Twenty minutes into it, throw your papers down violently, scream out
"Screw this!" and walk out triumphantly.
- Arrange a
protest before the exam starts (i.e. Threaten the instructor that
whether or not everyone's done, they are all leaving after one hour to
go drink).
- Show up
completely drunk. (Completely drunk means at some point during the
exam, you start to hold your mouth and make "I'm about to bring
something up" sounds.).
- Every now and
then, clap twice rapidly. If the instructor asks why, tell him/her in a
very derogatory tone, "the light bulb that goes on above my head when I
get an idea is hooked up to a clapper. DUH!"
- Comment on how
sexy the instructor is looking that day.
- Come to the
exam wearing a black cloak. After about 30 minutes, put on a white mask
and start yelling "I'm here, the phantom of the opera" until they drag
you away.
- Go to an exam
for a class you have no clue about, where you know the class is very
small, and the instructor would recognize you if you belonged. Claim
that you have been to every lecture.
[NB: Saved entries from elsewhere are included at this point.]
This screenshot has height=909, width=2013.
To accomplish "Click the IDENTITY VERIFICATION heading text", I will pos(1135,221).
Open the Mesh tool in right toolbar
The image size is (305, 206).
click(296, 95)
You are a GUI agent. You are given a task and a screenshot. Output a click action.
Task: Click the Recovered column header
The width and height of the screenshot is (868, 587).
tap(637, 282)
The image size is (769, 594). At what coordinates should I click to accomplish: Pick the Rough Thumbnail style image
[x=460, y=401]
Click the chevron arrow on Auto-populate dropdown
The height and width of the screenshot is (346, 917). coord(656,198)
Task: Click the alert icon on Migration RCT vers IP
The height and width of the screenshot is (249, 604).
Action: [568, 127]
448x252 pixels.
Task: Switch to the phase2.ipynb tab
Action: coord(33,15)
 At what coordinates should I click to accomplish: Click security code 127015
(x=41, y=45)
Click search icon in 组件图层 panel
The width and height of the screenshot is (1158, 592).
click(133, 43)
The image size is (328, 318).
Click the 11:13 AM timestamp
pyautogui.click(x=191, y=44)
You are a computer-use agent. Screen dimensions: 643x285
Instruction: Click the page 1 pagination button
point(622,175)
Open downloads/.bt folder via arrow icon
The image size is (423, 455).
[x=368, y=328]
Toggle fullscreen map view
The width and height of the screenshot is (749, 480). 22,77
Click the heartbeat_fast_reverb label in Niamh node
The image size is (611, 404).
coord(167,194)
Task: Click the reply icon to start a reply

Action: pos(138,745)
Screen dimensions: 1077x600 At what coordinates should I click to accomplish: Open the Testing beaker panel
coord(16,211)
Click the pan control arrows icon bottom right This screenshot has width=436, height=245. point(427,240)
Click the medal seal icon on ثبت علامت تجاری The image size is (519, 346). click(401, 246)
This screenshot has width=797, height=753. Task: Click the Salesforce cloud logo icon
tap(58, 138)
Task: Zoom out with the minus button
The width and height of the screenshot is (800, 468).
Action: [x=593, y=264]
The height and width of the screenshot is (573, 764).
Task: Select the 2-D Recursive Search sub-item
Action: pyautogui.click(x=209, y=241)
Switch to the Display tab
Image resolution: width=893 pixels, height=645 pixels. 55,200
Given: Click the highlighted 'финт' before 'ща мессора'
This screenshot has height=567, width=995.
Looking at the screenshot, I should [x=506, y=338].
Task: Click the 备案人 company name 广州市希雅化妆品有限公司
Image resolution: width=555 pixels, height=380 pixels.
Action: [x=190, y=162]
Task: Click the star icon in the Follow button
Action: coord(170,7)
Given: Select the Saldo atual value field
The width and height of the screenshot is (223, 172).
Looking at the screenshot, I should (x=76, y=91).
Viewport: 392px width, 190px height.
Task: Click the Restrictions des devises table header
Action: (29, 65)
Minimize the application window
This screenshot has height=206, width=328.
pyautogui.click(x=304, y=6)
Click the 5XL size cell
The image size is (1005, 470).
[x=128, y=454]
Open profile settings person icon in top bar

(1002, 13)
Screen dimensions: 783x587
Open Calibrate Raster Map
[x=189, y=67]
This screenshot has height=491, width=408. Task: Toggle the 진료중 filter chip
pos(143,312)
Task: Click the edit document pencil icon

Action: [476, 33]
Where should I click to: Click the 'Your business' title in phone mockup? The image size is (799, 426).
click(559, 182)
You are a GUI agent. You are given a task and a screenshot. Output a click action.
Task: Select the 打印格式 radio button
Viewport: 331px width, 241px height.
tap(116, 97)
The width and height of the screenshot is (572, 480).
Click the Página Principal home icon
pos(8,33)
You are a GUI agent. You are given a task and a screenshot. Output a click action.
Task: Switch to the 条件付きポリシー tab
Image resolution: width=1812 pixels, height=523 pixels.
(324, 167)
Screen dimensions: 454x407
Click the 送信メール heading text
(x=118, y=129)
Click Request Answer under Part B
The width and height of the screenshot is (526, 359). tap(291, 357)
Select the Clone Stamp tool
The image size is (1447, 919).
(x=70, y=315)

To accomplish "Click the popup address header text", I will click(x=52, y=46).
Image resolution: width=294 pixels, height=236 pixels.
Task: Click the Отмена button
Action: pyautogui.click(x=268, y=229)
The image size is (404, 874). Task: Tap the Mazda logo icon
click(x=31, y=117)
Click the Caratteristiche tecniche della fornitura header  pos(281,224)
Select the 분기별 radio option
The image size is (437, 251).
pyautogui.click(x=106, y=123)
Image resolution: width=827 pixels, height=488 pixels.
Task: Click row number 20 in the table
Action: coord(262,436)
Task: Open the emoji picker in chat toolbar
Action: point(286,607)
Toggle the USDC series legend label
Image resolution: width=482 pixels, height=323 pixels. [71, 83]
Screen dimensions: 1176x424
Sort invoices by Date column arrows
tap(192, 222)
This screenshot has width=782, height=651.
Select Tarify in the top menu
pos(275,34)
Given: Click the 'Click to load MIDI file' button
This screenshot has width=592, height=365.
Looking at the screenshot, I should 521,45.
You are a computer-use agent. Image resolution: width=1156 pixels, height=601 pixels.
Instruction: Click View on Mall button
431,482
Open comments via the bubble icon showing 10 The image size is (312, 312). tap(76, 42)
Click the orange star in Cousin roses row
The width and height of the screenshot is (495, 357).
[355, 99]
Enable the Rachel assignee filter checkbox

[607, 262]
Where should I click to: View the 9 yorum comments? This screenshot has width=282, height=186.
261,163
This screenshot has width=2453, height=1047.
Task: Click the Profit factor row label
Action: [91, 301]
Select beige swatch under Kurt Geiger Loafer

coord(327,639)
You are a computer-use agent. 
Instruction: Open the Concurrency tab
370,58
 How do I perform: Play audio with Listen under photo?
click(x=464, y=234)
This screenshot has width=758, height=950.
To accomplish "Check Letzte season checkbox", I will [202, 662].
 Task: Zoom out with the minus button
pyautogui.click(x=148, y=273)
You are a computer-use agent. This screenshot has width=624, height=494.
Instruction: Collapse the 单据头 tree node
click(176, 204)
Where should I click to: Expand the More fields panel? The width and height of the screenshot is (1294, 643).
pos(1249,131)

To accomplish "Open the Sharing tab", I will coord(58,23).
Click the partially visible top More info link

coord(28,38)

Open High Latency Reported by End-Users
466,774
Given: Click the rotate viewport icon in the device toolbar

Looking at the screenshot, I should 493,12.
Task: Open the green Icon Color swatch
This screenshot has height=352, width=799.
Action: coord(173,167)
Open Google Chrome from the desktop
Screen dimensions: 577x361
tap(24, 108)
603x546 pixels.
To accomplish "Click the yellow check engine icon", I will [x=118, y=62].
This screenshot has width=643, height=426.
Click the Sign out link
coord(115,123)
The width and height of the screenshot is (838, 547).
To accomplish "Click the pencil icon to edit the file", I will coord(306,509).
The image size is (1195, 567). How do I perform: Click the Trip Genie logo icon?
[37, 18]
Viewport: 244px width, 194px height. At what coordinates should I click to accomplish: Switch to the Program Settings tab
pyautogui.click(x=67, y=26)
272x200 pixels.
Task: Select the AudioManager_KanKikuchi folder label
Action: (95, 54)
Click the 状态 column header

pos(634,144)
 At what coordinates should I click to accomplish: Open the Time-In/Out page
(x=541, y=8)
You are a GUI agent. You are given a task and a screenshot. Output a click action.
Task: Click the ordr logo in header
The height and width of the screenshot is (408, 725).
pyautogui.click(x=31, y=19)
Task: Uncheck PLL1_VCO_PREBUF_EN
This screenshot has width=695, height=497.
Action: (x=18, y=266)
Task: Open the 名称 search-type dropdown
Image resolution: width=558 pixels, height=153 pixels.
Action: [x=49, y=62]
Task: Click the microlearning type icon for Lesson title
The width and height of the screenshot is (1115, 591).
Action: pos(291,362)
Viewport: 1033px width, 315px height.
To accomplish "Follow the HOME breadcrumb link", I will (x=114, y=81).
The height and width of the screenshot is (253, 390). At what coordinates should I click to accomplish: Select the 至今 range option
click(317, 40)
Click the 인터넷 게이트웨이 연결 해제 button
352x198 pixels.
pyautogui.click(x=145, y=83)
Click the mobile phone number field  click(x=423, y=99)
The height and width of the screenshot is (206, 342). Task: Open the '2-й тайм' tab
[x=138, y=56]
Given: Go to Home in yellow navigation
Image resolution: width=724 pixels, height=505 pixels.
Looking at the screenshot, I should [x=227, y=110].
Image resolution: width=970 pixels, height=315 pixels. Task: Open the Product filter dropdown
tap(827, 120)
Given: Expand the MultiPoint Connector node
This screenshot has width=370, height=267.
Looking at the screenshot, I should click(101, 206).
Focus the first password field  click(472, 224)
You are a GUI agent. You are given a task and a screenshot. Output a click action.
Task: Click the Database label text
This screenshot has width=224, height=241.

Fight for your right to take the
exam.
- Upon receiving
the exam, look it over, while laughing loudly, say "you don't really
expect me to waste my time on this drivel? Days of our Lives is on!!!"
- Bring a water
pistol with you. Nuff said.
- From the moment
the exam begins, hum the theme to Jeopardy. Ignore the instructor's
requests for you to stop. When they finally get you to leave one way or
another, begin whistling the theme to the Bridge on the River Kwai.
- Start a brawl
in the middle of the exam.
- If the exam is
math/science related, make up the longest proofs you could possibly
think of. Get pi and imaginary numbers into most equations.
- Come in wearing
a full knight's outfit, complete with sword and shield.
- Bring a friend
to give you a back massage the entire way through the exam. Insist this
person is needed, because you have bad circulation.
- Bring cheat
sheets FROM ANOTHER CLASS (make sure this is obvious... like history
notes for a calculus exam... otherwise you're not just failing, you're
getting kicked out, too) and staple them to the exam with the comment
"Please use the attached notes for references as you see fit."
- When you walk
in, complain about the heat. Strip.
- After you get
the exam, call the instructor over, point to any question, ask for the
answer. Try to work it out of him/her.
- One word:
Wrestlemania.
- Bring balloons,
blow them up, start throwing them around like they do before concerts
start.
- Try to get
people in the room to do the wave.
- Play Frisbee
with a friend at the other side of the room.
- Bring some
large, cumbersome, ugly idol. Put it right next to you. Pray to it
often. Consider a small sacrifice.
- Get deliveries
of candy, flowers, balloons, telegrams, etc... sent to you every few
minutes throughout the exam.
- During the
exam, take apart everything around you. Desks, chairs, anything you can
reach.
- Complete the
exam with everything you write being backwards at a 90 degree angle.
- Bring a musical
instrument with you, play various tunes. If you are asked to stop, say
"it helps me think." Bring a copy of the Student Handbook with you,
challenging the instructor to find the section on musical instruments
during finals. Don't forget to use the phrase "Told you so".
- Answer the exam
with the "Top Ten Reasons Why My Professor Sucks".